What then does this mean for preaching? MacArthur goes on to write,

  1. God gave His true Word to be communicated entirely as He gave it, that is, the whole counsel of God is to be preached (Matt. 28:20; Acts 5:20; 20:27). Correspondingly, every portion of the Word of God needs to be considered in the light of its whole.
  2. God gave His true Word to be communicated exactly as He gave it. It is to be dispensed precisely as it was delivered, without altering the message.
  3. Only the exegetical process that yields expository proclamation will accomplish propositions 1 and 2.3

The logic is that the perfect nature of Scripture begs its sufficiency. In turn, the sufficiency of Scripture begs that it be treated with faithful expository proclamation. If Scripture is sufficient then the text of Scrip- ture must move beyond influencing the sermon. Rather, the text should determine the essence of the sermon, so that the sermon borrows its content, structure, and “spirit” from the text. (By “spirit” I mean the author’s intended emotive aims of the text, determined by the genre, so that the dramatic tension of a narrative or the sting of a Pauline rebuke, is reflected in sermons respectively). This is expository preaching: faithful exposition born from the conviction that the content, the structure, and the emotive design are all inspired and perfect.

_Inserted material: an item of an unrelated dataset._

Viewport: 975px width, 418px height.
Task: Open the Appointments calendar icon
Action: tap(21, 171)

However, Christian preaching should begin with Christ. Preaching, along with all theological conversations, could begin with Jesus, but preaching ought to begin with Christ in particular for the reason that Christ is God’s Communication. There is more to say about Christ, but not less: He is no less than the very act of communication, means of communication, and end of communication. God’s means of communication should influence, if not dictate, the means chosen by the preacher. The purpose of this article is to examine four Christological passages and their implications on preaching. These are passages about God’s communication of Himself and in this way helpful to understand Christian pastoral preaching.

Limitations

There are at least two apparent problems with examining these Christological passages as preaching texts. These will be addressed before the passages are examined. First, the incarnation is unique. It is clear that the incarnation is singular and distinct. It is obviously more than a metaphor for preaching ministry. Therefore this argument will be approached with that understanding, honoring the singular importance of the incarnation.

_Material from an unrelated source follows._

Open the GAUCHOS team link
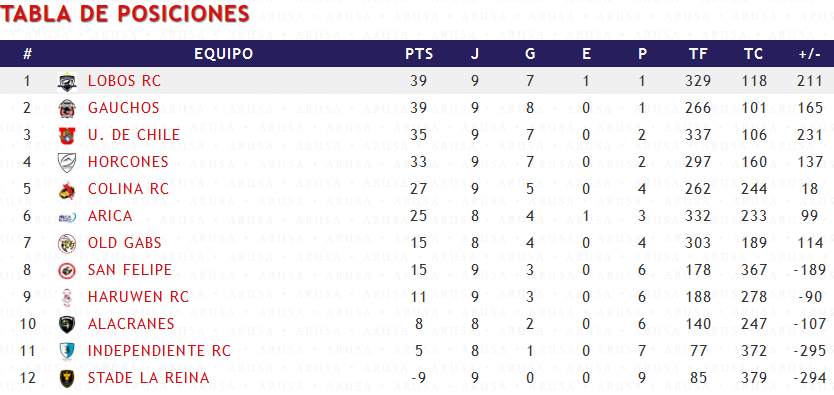The image size is (834, 395). coord(123,108)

Secondly, one may fairly ask, “Why deal with inferred communication passages when there are explicit passages on preaching?” For example, there is a host of popular literature on preaching that describes Christ’s way of communicating, then prescribes ways that a pastor should com- municate, all the while ignoring the plain teaching of Scripture. Some will examine Paul on Mars Hill and treat his precedent for quoting secular poems as prescriptive for pastoral preaching. While there is precedent in Paul, some accept Paul’s strategies as prescriptive, while ignoring passages in the other epistles in which Paul explains clearly how, and what, one should preach.4 It is imperative, therefore, to affirm the clear New Testament passages as primary passages that deal plainly with preaching, and to acknowledge that a student of preaching would begin with these texts.

With these dangers noted why then pursue a homiletic theory from implicit and not explicit passages on preaching? Three reasons are sufficient.

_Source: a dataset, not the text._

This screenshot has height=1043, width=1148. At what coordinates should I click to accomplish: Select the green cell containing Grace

First, preachers are communicators. There is more to say about preaching, but it could be said fairly that contemporary preaching is often cursed with individuals so committed to a certain style of preaching that they fail to communicate. The ministry of the word is not the attempt to mirror a style or react against a style, rather it is to make the teaching of the text plain.

Secondly, this communication that preachers practice is a borrowed art. Preachers did not invent communication. The first recorded act of communication is Genesis 1:3, where God said “Let there be light.”5 This is a difficult communication model to study. For while there is a sender of the message (God) and there is a message (the command for light to be) the receiver of the message is harder to define. We only know that the light got the message, and became. The first act of communication between two parties is Genesis 1:26, “Let Us make man in our own image.” Preachers did not invent communication. Communication existed perfectly in the Godhead long before we trifling beings came attempting to do imperfectly what God has always done perfectly.

Thirdly, the incarnation is perfect communication. If one were to define communication as representation, then one could say that the incarnation is the ultimate act of communication. In John 1:18 the apostle notes that “No man has seen God at any time; the only begotten God, who is in the bosom of the Father, He has explained Him.” The invisibility of the Father seems almost inconsequential because the Son has “explained him.” Christ perfectly represented the Father, and therefore perfectly communicated the Father. Thus the incarnation is ultimate communication, because God is communicating God.

So while it is essential to acknowledge the temptations involved in looking at the Christological passages as preaching passages, and to acknowledge the need to approach these passages with exegetical honesty, it is still impossible to ignore that every preacher is attempting to do what Christ did perfectly, and that at the least Christ’s incarnational ministry can be instructive for Christian preaching. Four Christological passages will now be explored for their implications on preaching.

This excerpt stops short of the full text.